WHAT THE TASK ASKS => Rewrite the items below with every "Image resolution" changed to "Screen size" and nothing else altered.

SUPPLIED MATERIAL =>
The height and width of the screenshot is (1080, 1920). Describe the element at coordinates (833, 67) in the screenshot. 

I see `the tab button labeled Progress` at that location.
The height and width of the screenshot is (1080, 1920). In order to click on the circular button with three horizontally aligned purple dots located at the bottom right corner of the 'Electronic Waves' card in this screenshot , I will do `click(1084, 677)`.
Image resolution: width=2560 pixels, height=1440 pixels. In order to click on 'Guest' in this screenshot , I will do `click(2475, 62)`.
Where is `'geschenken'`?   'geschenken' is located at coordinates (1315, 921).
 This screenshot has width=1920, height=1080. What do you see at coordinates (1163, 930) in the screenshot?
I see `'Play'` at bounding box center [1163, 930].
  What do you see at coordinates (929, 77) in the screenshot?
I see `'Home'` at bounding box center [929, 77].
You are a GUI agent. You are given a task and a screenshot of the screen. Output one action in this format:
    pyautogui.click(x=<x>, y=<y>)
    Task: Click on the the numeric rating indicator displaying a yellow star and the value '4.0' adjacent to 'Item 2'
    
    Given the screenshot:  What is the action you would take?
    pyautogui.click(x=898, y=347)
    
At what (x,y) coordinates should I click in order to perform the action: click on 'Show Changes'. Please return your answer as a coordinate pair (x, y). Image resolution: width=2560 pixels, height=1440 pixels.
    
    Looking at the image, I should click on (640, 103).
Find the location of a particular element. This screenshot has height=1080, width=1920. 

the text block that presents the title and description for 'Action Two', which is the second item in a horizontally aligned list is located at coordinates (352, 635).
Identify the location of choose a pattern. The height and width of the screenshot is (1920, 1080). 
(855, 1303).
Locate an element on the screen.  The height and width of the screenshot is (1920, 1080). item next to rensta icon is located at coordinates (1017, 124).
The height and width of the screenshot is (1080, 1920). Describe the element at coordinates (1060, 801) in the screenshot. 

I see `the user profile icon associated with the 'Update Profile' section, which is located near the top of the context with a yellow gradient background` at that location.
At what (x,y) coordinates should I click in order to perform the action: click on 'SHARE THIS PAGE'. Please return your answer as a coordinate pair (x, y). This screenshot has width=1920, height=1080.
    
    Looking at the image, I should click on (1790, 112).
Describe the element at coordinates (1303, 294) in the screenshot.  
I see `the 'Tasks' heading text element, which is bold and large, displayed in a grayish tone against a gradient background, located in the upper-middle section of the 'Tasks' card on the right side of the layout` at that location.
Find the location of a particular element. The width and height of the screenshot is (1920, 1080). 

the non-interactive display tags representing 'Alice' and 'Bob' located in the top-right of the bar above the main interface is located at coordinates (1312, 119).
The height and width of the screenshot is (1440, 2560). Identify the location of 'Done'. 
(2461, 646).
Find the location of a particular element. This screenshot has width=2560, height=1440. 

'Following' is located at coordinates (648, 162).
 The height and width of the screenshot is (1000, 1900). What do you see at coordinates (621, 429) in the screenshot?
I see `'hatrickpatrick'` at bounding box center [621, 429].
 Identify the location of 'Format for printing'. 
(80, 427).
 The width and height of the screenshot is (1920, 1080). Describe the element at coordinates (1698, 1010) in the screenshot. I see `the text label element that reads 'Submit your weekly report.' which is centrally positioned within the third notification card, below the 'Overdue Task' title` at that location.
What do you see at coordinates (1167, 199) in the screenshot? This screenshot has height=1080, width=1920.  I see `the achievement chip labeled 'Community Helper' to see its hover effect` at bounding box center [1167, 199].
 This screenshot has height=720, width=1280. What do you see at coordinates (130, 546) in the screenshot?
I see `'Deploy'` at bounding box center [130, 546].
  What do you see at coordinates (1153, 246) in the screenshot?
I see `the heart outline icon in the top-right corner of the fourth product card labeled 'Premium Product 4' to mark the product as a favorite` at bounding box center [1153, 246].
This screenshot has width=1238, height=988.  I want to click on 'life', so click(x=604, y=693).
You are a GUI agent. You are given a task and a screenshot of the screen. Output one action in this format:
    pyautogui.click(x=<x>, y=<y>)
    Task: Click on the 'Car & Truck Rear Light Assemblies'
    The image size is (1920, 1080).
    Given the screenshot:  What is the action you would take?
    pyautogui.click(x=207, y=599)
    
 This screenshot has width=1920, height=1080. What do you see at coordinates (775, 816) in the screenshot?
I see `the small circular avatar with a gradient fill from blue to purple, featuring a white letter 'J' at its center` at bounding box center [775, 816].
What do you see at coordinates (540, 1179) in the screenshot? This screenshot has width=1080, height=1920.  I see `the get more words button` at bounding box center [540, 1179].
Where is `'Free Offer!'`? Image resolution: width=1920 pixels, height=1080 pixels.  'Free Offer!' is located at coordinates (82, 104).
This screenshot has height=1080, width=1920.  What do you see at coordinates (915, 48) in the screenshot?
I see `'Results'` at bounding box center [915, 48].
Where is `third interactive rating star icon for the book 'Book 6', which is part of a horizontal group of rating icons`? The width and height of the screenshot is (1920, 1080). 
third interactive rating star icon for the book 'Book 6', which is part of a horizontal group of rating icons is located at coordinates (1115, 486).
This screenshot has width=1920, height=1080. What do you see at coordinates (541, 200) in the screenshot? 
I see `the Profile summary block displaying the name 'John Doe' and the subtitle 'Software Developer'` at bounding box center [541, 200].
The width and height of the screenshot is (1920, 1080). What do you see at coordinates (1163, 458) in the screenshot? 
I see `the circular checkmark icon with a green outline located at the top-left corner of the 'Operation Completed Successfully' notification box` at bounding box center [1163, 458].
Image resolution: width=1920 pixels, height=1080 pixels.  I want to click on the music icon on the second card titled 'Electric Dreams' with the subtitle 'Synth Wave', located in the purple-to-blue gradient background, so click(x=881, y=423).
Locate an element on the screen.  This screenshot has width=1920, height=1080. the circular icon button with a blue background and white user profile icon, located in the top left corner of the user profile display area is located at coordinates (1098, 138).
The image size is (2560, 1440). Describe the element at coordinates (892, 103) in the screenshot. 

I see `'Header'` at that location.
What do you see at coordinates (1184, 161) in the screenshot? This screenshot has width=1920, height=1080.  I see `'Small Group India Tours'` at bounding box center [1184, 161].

SOLVED PROBLEM =>
The height and width of the screenshot is (1080, 1920). Describe the element at coordinates (833, 67) in the screenshot. 

I see `the tab button labeled Progress` at that location.
The height and width of the screenshot is (1080, 1920). In order to click on the circular button with three horizontally aligned purple dots located at the bottom right corner of the 'Electronic Waves' card in this screenshot , I will do `click(1084, 677)`.
Screen size: width=2560 pixels, height=1440 pixels. In order to click on 'Guest' in this screenshot , I will do `click(2475, 62)`.
Where is `'geschenken'`?   'geschenken' is located at coordinates (1315, 921).
 This screenshot has width=1920, height=1080. What do you see at coordinates (1163, 930) in the screenshot?
I see `'Play'` at bounding box center [1163, 930].
  What do you see at coordinates (929, 77) in the screenshot?
I see `'Home'` at bounding box center [929, 77].
You are a GUI agent. You are given a task and a screenshot of the screen. Output one action in this format:
    pyautogui.click(x=<x>, y=<y>)
    Task: Click on the the numeric rating indicator displaying a yellow star and the value '4.0' adjacent to 'Item 2'
    
    Given the screenshot:  What is the action you would take?
    pyautogui.click(x=898, y=347)
    
At what (x,y) coordinates should I click in order to perform the action: click on 'Show Changes'. Please return your answer as a coordinate pair (x, y). Screen size: width=2560 pixels, height=1440 pixels.
    
    Looking at the image, I should click on (640, 103).
Find the location of a particular element. This screenshot has height=1080, width=1920. 

the text block that presents the title and description for 'Action Two', which is the second item in a horizontally aligned list is located at coordinates (352, 635).
Identify the location of choose a pattern. The height and width of the screenshot is (1920, 1080). 
(855, 1303).
Locate an element on the screen.  The height and width of the screenshot is (1920, 1080). item next to rensta icon is located at coordinates (1017, 124).
The height and width of the screenshot is (1080, 1920). Describe the element at coordinates (1060, 801) in the screenshot. 

I see `the user profile icon associated with the 'Update Profile' section, which is located near the top of the context with a yellow gradient background` at that location.
At what (x,y) coordinates should I click in order to perform the action: click on 'SHARE THIS PAGE'. Please return your answer as a coordinate pair (x, y). This screenshot has width=1920, height=1080.
    
    Looking at the image, I should click on (1790, 112).
Describe the element at coordinates (1303, 294) in the screenshot.  
I see `the 'Tasks' heading text element, which is bold and large, displayed in a grayish tone against a gradient background, located in the upper-middle section of the 'Tasks' card on the right side of the layout` at that location.
Find the location of a particular element. The width and height of the screenshot is (1920, 1080). 

the non-interactive display tags representing 'Alice' and 'Bob' located in the top-right of the bar above the main interface is located at coordinates (1312, 119).
The height and width of the screenshot is (1440, 2560). Identify the location of 'Done'. 
(2461, 646).
Find the location of a particular element. This screenshot has width=2560, height=1440. 

'Following' is located at coordinates (648, 162).
 The height and width of the screenshot is (1000, 1900). What do you see at coordinates (621, 429) in the screenshot?
I see `'hatrickpatrick'` at bounding box center [621, 429].
 Identify the location of 'Format for printing'. 
(80, 427).
 The width and height of the screenshot is (1920, 1080). Describe the element at coordinates (1698, 1010) in the screenshot. I see `the text label element that reads 'Submit your weekly report.' which is centrally positioned within the third notification card, below the 'Overdue Task' title` at that location.
What do you see at coordinates (1167, 199) in the screenshot? This screenshot has height=1080, width=1920.  I see `the achievement chip labeled 'Community Helper' to see its hover effect` at bounding box center [1167, 199].
 This screenshot has height=720, width=1280. What do you see at coordinates (130, 546) in the screenshot?
I see `'Deploy'` at bounding box center [130, 546].
  What do you see at coordinates (1153, 246) in the screenshot?
I see `the heart outline icon in the top-right corner of the fourth product card labeled 'Premium Product 4' to mark the product as a favorite` at bounding box center [1153, 246].
This screenshot has width=1238, height=988.  I want to click on 'life', so click(x=604, y=693).
You are a GUI agent. You are given a task and a screenshot of the screen. Output one action in this format:
    pyautogui.click(x=<x>, y=<y>)
    Task: Click on the 'Car & Truck Rear Light Assemblies'
    The image size is (1920, 1080).
    Given the screenshot:  What is the action you would take?
    pyautogui.click(x=207, y=599)
    
 This screenshot has width=1920, height=1080. What do you see at coordinates (775, 816) in the screenshot?
I see `the small circular avatar with a gradient fill from blue to purple, featuring a white letter 'J' at its center` at bounding box center [775, 816].
What do you see at coordinates (540, 1179) in the screenshot? This screenshot has width=1080, height=1920.  I see `the get more words button` at bounding box center [540, 1179].
Where is `'Free Offer!'`? Screen size: width=1920 pixels, height=1080 pixels.  'Free Offer!' is located at coordinates (82, 104).
This screenshot has height=1080, width=1920.  What do you see at coordinates (915, 48) in the screenshot?
I see `'Results'` at bounding box center [915, 48].
Where is `third interactive rating star icon for the book 'Book 6', which is part of a horizontal group of rating icons`? The width and height of the screenshot is (1920, 1080). 
third interactive rating star icon for the book 'Book 6', which is part of a horizontal group of rating icons is located at coordinates (1115, 486).
This screenshot has width=1920, height=1080. What do you see at coordinates (541, 200) in the screenshot? 
I see `the Profile summary block displaying the name 'John Doe' and the subtitle 'Software Developer'` at bounding box center [541, 200].
The width and height of the screenshot is (1920, 1080). What do you see at coordinates (1163, 458) in the screenshot? 
I see `the circular checkmark icon with a green outline located at the top-left corner of the 'Operation Completed Successfully' notification box` at bounding box center [1163, 458].
Screen size: width=1920 pixels, height=1080 pixels.  I want to click on the music icon on the second card titled 'Electric Dreams' with the subtitle 'Synth Wave', located in the purple-to-blue gradient background, so click(x=881, y=423).
Locate an element on the screen.  This screenshot has width=1920, height=1080. the circular icon button with a blue background and white user profile icon, located in the top left corner of the user profile display area is located at coordinates (1098, 138).
The image size is (2560, 1440). Describe the element at coordinates (892, 103) in the screenshot. 

I see `'Header'` at that location.
What do you see at coordinates (1184, 161) in the screenshot? This screenshot has width=1920, height=1080.  I see `'Small Group India Tours'` at bounding box center [1184, 161].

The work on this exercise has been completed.